Guia da Semana

Foto: Sxc.Hu



De manhã cedo, antes mesmo de escovar os dentes ou tomar o café, ela liga o computador. Checa os e-mails, apaga scraps inconvenientes, deixa outros estrategicamente para quem fuça seu Orkut e coloca o MSN ligado com status ocupado, mesmo que esteja esperando alguém ficar online.

Gosta que os outros a considerem uma mulher de difícil acesso, embora fique na expectativa de que alguém puxe um assunto qualquer.

Trabalha em casa como designer, construindo sites e em outros projetos gráficos.
Tem predileção por filmes antigos, uma coleção deles já forçara a encomendar um armário novo no marceneiro. Cuida das plantas da casa, coloca inclusive nomes nelas. Ensaiou comprar um cachorro, mas o prédio onde mora não permite. Contentou-se em ver samambaias, roseiras e orquídeas crescerem.

Olhos redondos, pele alva, cabelos lisos na altura da cintura e um corpo torneado com ajuda da genética herdada da mãe, que parece não ver o tempo passar. Mora sozinha, os pais ficaram no interior. Por conta da faculdade foi para a capital e lá ficou. Chegou a dividir por quase cinco anos um apartamento com algumas amigas, mas, há quase seis, mora num pequeno quarto próximo a um parque que costuma frequentar aos domingos.
Já próxima aos trinta, vê com tranquilidade sua solteirice, diz em alto e bom som pra quem quiser ouvir que é "uma tendência moderna" a mulher ser solteira e bem resolvida.

Foi no casamento de quase todas as amigas e, sem que ninguém perceba, volta pra casa sempre um pouco alta pelo álcool e chora na cama ainda com a roupa da festa - e normalmente com um pedaço do buquê da noiva.

Romântica inveterada ainda hoje, também sem que ninguém saiba, assiste programas de TV do tipo que juntam casais e liga o rádio em programas cafonas, com tradução de músicas e dedicações de fulanos para cicranos.

Num sábado desses chuvosos, sem nada pra fazer, em frente ao computador, uma pessoa que não conhecia, nem lembrava como havia entrado na sua lista de contatos, puxou assunto.

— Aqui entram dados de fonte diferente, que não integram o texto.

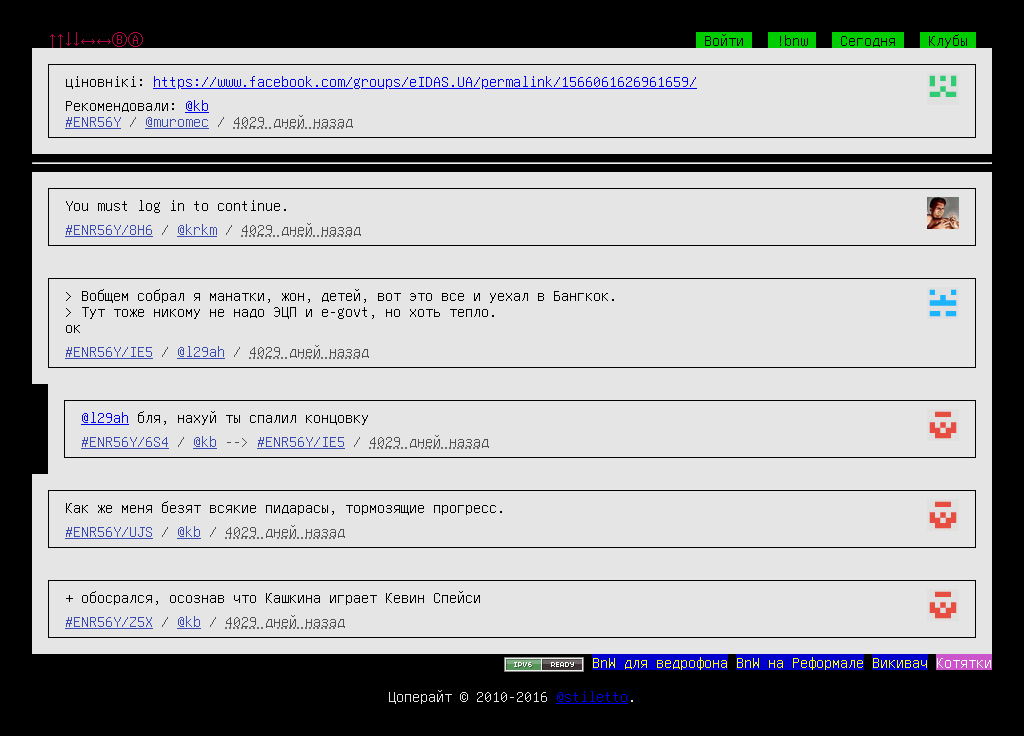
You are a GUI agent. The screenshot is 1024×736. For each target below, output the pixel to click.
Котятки (964, 662)
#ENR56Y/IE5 (109, 351)
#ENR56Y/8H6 (109, 229)
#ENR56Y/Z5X (109, 621)
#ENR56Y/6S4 (125, 441)
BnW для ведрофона (660, 662)
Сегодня (868, 40)
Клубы (948, 40)
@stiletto (592, 696)
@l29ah (201, 351)
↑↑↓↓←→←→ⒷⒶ (96, 40)
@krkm (197, 229)
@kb (197, 105)
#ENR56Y (93, 121)
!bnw (792, 40)
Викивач (900, 662)
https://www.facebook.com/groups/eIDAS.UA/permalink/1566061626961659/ (425, 81)
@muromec (177, 121)
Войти (724, 40)
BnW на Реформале (800, 662)
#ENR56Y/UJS (109, 531)
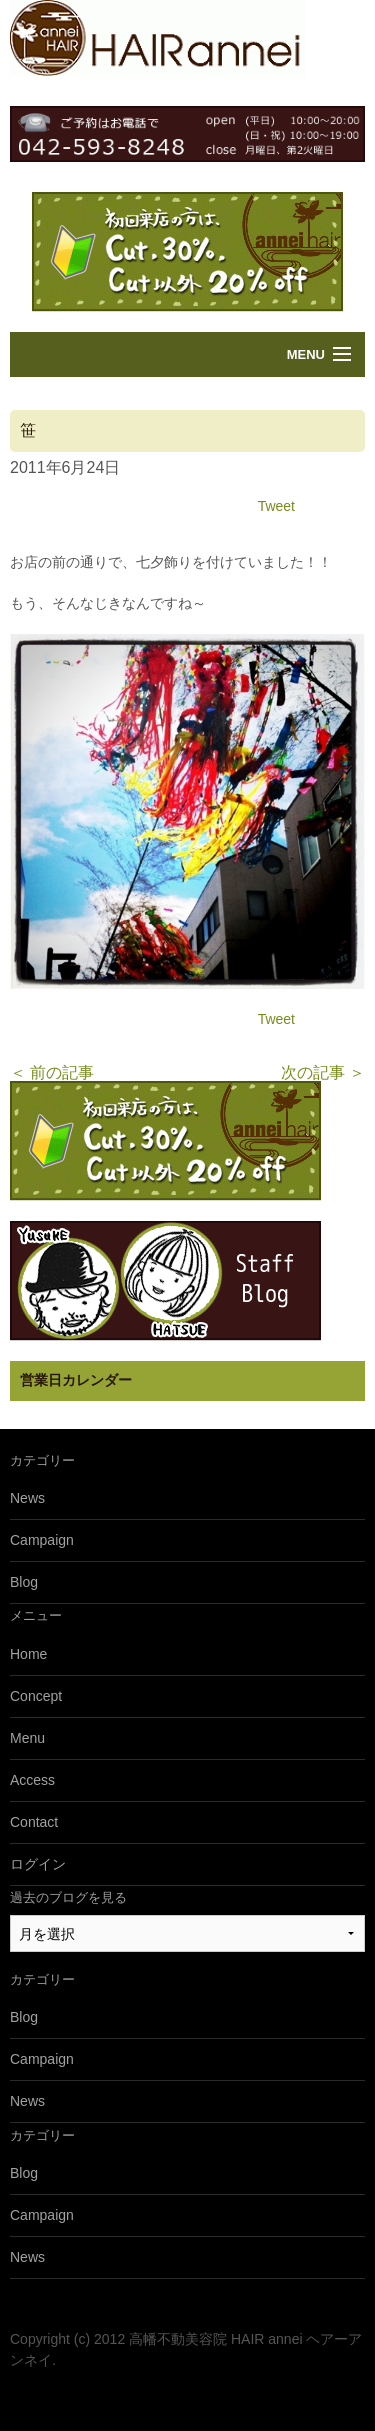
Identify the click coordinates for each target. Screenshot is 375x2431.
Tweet (276, 506)
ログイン (38, 1864)
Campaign (42, 1540)
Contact (34, 1822)
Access (32, 1780)
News (27, 1498)
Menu (306, 354)
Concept (36, 1696)
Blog (24, 1582)
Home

Ela, claro, o deixou esperando por alguns minutos, até que devolveu um "olá".

Um sujeito usava uma foto em que estava com a língua de fora e nem por um momento inspirava confiança. Mesmo assim, aos poucos, foi deixando de lado o seu orgulho e embarcou naquela conversa. Ela chegou a tirar sarro dele, afinal um advogado de quase trinta anos escrever na linguagem de adolescentes do tipo que escreve "issu, bunita e axo" não entrava na sua cabeça.

Foram quase quatro horas conversando com ele, e nos dias seguintes esse tempo só aumentava. No quarto dia, ela cada vez mais encantada com seu bom humor e a forma como encarava a vida, resolveu abrir a câmera e permitiu que ele também o fizesse.

Adorou sua boca, as tatuagens nos braços e o jeito que fumava enquanto falava com ela.
Um dos seus filmes preferidos era "Nunca te vi, sempre te amei". Um romance em que os personagens longe dessa era cibernética se correspondiam por cartas e marcavam um encontro improvável. Embora sempre desconfiasse de paixões virtuais, resolveu marcar, após quase dois meses de conversa, um encontro. E tal como no filme, no terraço de um famoso edifício.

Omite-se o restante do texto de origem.